Selected extract:
────

Kathir College of Engineering
- Motto: Wisdom Tree
- Type: Private
- Established: 2008
- Academic affiliations: Anna University, Chennai
- Chairman: E.S. Kathir
- Location: Neelambur Avinashi Road, Coimbatore, Tamil Nadu, India 11°4′6.1″N 77°4′57.3″E﻿ / ﻿11.068361°N 77.082583°E
- Campus: Rural, 18 acres (7.3 ha);
- Colours: Blue
- Website: kathir.ac.in

= Kathir College of Engineering =

College in Tamil Nadu, India

Kathir College of Engineering is an engineering college located in Neelambur Avinashi Road, Coimbatore in Tamil Nadu, India. It is 8 km from Coimbatore Junction railway station. The college has been approved by the All India Council for Technical Education and is affiliated to Anna University, Chennai.

The Kathir College of Engineering was established under the patronage of Lamika Educational and Charitable Trust in 2008 in Coimbatore under the ownership of E.S. Kathir S/O K.A.Sengottaiyan (Former Minister of School Education, Government of Tamil Nadu) The colleges offers five undergraduate and five postgraduate courses.

The school faced criticism in 2016 when a 22-year-old student committed suicide in one of the school's hostels. In his suicide note he alleged that the staff of the hostel harassed him and te facilities were lacking. The student's mother claimed that no college staff reached out to inform her of her son's death, instead she had been contacted by other students of the college. Police attempted to interrogate several college staff members but they had absconded. In reaction to the suicide, students began protesting alongside the Students' Federation of India and the All India Students' Federation. Furniture in the college canteen was damaged and demonstrations were held outside the government hospital.

────

Data section:
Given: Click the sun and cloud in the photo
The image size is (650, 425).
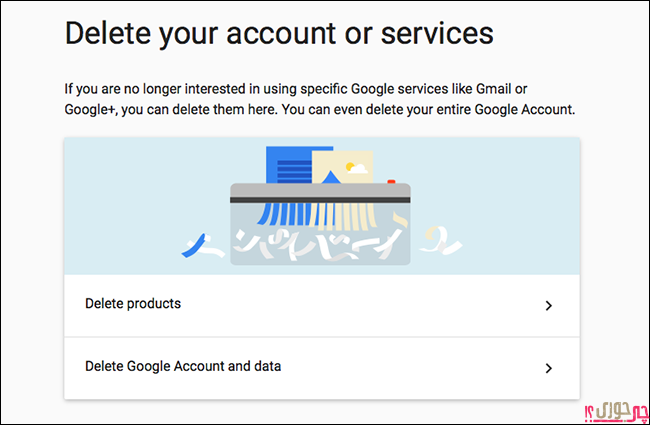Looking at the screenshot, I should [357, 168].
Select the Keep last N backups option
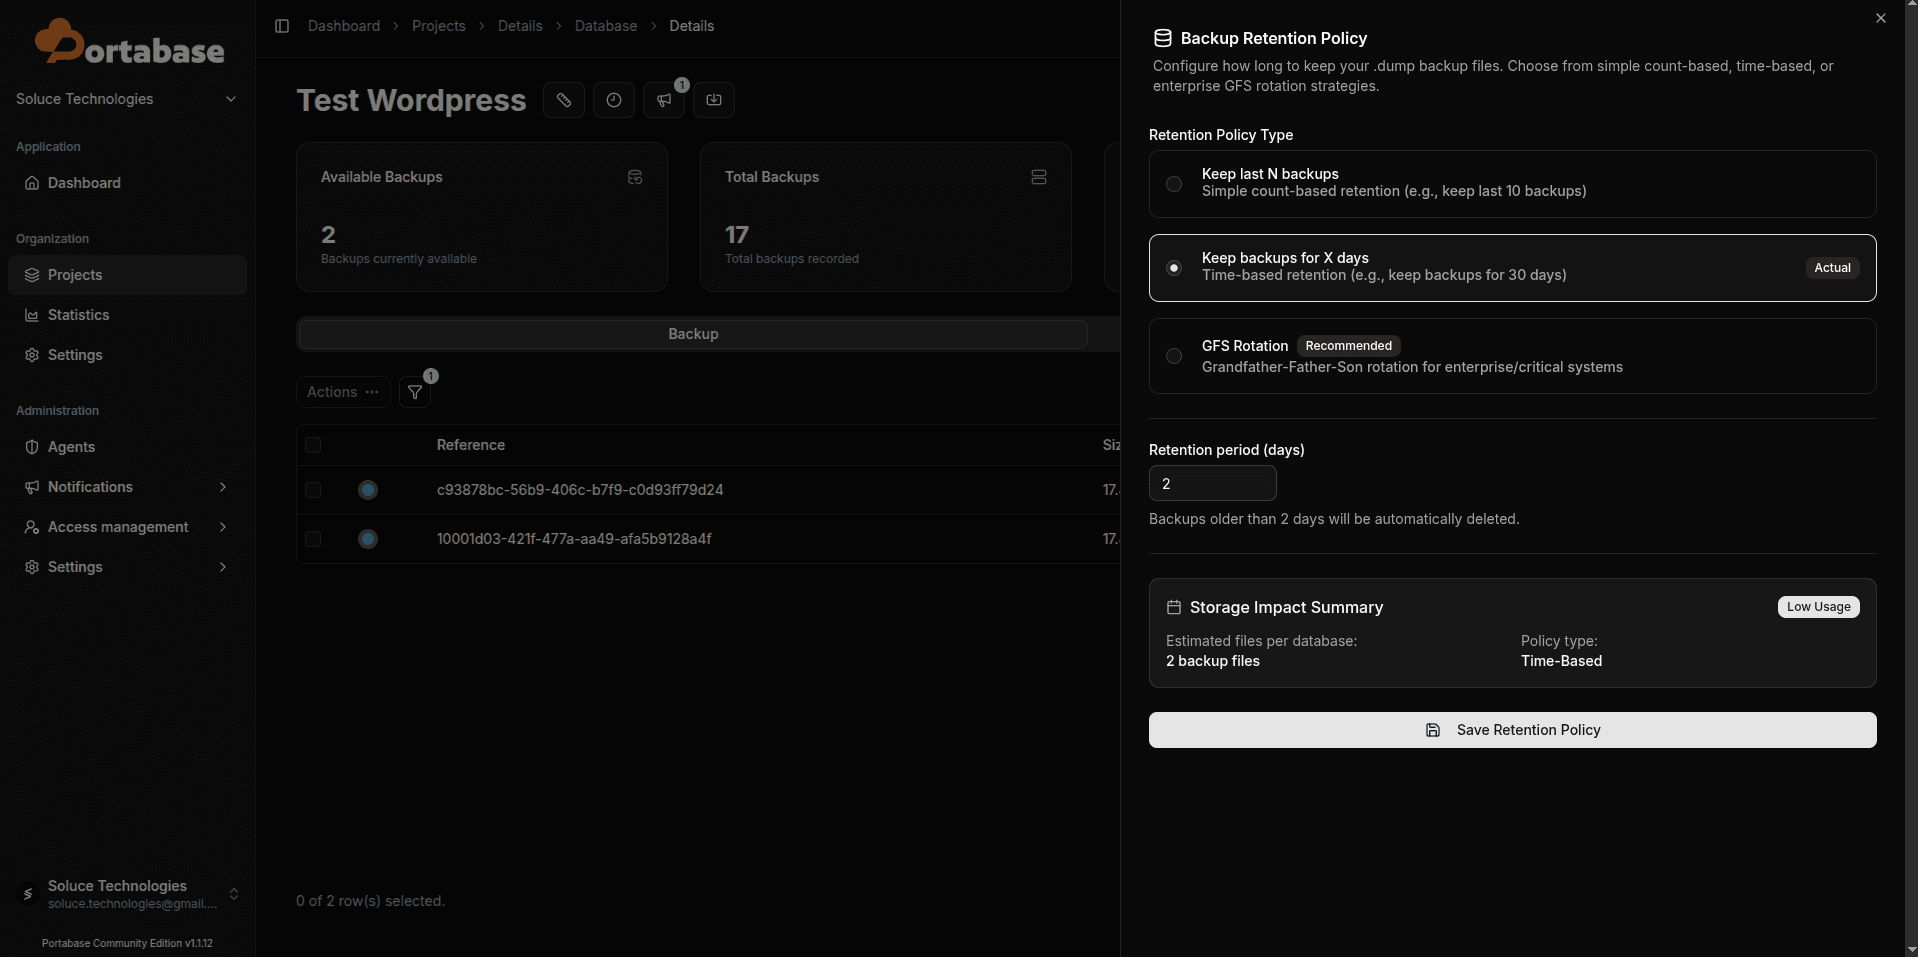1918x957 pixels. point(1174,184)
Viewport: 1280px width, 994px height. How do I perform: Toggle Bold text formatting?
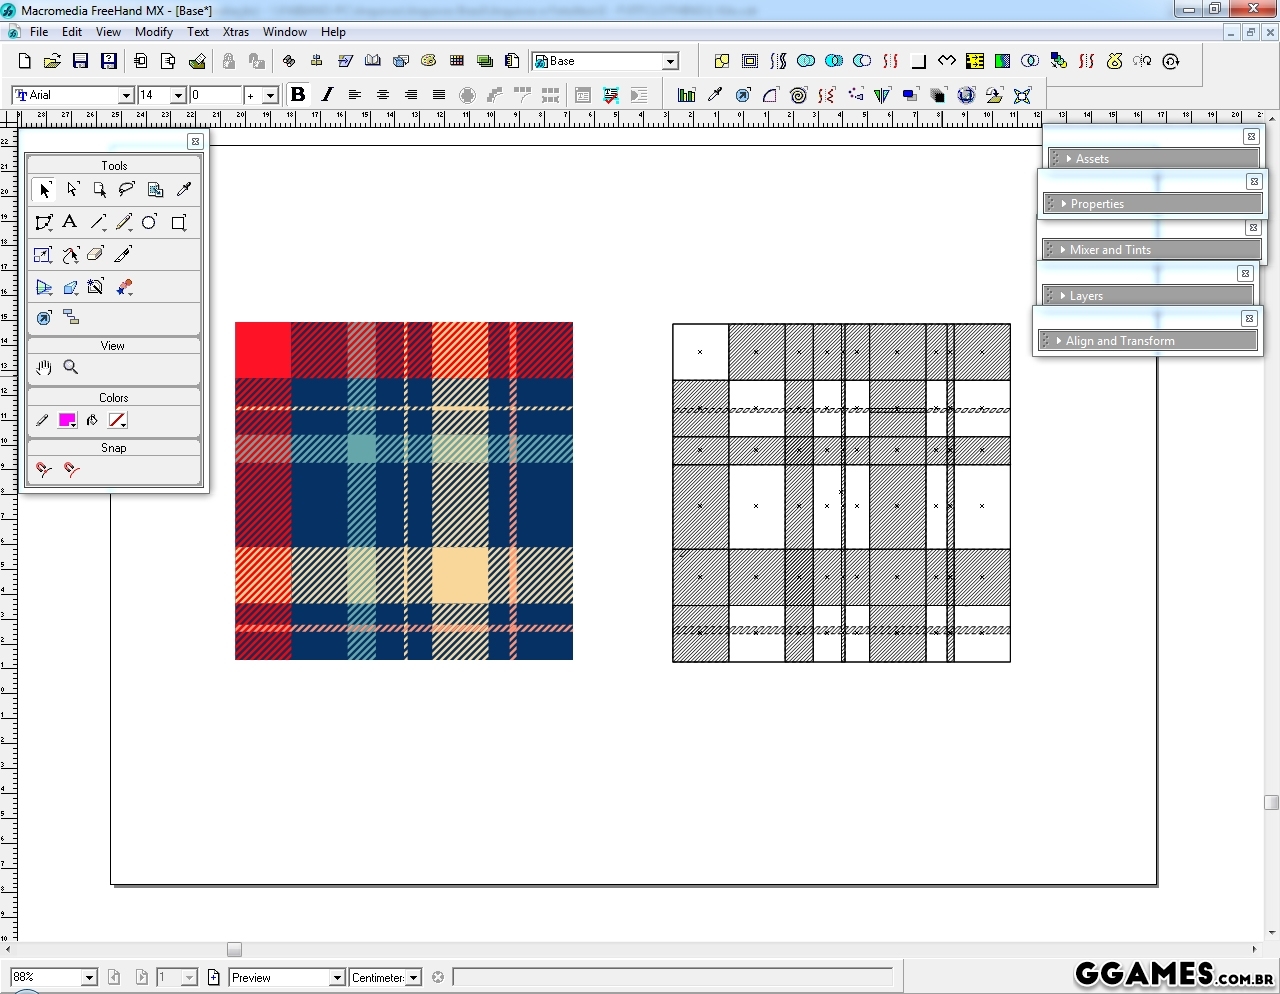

────

What you have to do:
Retype everything from "Kathir College of Engineering is" down to "Anna University, Chennai." in the Kathir College of Engineering article, matching its wording and punctuation.

Task output:
Kathir College of Engineering is an engineering college located in Neelambur Avinashi Road, Coimbatore in Tamil Nadu, India. It is 8 km from Coimbatore Junction railway station. The college has been approved by the All India Council for Technical Education and is affiliated to Anna University, Chennai.